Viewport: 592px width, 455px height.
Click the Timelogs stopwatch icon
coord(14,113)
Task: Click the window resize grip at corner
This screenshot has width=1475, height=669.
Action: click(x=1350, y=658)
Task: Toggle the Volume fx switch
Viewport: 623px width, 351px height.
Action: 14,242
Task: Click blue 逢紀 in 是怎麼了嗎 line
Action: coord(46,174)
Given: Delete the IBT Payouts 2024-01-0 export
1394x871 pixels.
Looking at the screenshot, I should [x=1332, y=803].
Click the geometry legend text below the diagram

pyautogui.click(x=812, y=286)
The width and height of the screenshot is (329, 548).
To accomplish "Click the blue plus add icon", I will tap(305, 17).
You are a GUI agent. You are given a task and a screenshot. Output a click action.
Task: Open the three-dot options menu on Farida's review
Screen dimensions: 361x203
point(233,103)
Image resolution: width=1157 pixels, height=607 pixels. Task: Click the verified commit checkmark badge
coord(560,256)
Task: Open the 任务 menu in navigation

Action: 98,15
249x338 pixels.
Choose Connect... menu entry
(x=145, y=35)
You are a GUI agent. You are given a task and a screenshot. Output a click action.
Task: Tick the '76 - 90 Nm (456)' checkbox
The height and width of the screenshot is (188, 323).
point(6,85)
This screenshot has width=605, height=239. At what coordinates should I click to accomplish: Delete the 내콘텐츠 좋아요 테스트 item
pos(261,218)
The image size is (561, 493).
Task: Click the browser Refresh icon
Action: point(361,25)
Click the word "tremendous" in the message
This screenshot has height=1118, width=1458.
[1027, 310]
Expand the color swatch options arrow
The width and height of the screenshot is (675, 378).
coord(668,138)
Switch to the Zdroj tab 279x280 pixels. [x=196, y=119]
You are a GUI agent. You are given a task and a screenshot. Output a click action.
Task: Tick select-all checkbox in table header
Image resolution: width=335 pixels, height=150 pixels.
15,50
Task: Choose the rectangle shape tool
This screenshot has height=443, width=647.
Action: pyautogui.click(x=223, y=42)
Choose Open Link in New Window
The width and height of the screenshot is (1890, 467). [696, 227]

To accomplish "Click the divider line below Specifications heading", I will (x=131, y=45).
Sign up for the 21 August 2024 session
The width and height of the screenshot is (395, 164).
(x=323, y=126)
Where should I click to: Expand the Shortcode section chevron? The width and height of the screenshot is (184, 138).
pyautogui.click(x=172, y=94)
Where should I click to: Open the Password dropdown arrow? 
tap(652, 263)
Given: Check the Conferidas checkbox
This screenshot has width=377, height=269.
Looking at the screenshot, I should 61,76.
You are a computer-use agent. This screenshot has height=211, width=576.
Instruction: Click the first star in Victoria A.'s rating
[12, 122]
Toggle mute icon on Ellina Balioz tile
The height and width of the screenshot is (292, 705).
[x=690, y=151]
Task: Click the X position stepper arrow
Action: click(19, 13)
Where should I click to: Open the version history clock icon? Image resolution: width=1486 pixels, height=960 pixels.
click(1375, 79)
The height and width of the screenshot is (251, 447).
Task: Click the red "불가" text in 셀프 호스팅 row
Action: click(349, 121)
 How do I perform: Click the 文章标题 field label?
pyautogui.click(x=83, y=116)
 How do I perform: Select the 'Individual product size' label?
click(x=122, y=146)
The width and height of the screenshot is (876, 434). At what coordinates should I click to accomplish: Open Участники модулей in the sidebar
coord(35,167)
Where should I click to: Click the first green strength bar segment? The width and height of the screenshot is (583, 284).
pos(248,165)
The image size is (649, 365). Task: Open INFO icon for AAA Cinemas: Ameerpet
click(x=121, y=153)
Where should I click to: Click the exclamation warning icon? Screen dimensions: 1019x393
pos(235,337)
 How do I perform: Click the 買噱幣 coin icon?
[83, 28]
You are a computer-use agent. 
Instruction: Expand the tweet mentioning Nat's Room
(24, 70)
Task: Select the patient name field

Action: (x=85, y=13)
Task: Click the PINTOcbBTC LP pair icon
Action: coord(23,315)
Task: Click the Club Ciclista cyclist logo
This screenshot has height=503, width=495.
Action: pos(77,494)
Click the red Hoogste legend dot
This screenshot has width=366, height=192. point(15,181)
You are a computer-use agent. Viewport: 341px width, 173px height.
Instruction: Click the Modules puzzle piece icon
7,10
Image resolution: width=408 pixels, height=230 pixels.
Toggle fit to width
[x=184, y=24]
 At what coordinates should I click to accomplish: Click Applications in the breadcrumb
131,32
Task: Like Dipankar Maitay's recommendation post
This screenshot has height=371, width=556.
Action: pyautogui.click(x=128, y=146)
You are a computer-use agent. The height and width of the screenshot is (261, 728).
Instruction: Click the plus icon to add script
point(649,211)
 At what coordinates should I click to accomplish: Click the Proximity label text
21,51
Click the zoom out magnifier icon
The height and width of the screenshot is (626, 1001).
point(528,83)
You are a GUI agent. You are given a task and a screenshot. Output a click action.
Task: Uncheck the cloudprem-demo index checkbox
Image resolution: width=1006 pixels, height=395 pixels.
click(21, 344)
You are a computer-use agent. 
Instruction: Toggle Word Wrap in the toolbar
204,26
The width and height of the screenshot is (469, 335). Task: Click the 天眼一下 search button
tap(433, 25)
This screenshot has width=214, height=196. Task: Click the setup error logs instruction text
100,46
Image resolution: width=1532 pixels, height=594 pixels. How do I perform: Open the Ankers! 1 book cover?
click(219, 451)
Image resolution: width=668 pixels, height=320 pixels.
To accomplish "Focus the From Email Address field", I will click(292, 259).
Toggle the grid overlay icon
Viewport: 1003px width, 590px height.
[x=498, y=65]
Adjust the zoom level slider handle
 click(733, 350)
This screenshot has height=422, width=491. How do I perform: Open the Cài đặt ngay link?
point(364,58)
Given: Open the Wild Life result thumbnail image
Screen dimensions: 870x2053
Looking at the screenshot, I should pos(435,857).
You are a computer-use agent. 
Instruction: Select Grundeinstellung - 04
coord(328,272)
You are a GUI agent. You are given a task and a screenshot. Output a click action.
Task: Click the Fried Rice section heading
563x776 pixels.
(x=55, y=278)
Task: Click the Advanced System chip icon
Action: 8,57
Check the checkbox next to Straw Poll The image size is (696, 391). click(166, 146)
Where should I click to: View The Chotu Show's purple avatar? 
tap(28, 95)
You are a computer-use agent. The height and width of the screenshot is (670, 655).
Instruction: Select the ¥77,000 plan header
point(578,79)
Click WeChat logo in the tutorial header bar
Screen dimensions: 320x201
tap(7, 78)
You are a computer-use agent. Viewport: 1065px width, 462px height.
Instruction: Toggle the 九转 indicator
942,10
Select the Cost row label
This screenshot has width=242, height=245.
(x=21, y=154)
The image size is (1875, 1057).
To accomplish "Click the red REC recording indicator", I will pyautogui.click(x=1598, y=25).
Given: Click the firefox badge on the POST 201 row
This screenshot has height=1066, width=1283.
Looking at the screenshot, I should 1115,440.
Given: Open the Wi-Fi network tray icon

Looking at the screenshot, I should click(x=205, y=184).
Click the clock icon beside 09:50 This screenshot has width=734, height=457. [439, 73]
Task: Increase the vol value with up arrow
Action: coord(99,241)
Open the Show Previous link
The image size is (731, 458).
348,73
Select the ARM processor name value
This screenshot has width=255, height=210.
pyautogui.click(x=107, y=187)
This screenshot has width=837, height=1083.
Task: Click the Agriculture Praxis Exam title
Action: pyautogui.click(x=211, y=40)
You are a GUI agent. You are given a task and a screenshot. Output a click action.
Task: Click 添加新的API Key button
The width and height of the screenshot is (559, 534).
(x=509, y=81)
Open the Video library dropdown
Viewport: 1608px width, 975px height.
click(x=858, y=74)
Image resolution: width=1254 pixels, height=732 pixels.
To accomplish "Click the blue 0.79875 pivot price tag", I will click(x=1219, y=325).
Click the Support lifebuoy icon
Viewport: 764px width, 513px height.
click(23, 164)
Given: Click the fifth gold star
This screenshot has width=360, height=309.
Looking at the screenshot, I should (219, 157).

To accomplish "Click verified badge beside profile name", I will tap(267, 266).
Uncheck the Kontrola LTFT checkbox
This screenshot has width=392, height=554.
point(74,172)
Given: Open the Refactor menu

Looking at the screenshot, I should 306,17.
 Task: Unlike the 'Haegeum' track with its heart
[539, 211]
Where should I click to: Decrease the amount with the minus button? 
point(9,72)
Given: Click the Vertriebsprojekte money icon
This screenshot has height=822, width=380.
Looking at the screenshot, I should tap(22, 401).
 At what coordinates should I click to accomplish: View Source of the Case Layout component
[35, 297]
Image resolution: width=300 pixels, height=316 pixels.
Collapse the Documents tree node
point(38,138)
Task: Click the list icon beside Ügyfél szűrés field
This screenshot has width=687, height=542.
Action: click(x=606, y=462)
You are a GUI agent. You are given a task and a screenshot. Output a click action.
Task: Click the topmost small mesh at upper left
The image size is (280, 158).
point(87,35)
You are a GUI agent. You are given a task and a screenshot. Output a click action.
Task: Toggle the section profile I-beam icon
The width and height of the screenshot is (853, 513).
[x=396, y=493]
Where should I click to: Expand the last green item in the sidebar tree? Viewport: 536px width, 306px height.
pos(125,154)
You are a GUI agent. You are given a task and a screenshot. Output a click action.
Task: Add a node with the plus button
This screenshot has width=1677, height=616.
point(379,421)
-*-
* **PROBLEM DESCRIPTION**
Using the records above, set down exactly the lines from the one with "Where should I click to: View" through the one with "Click WeChat logo in the tutorial header bar", inclusive, and nothing more.

* **WRITTEN SOLUTION**
Where should I click to: View The Chotu Show's purple avatar? 
tap(28, 95)
You are a computer-use agent. The height and width of the screenshot is (670, 655).
Instruction: Select the ¥77,000 plan header
point(578,79)
Click WeChat logo in the tutorial header bar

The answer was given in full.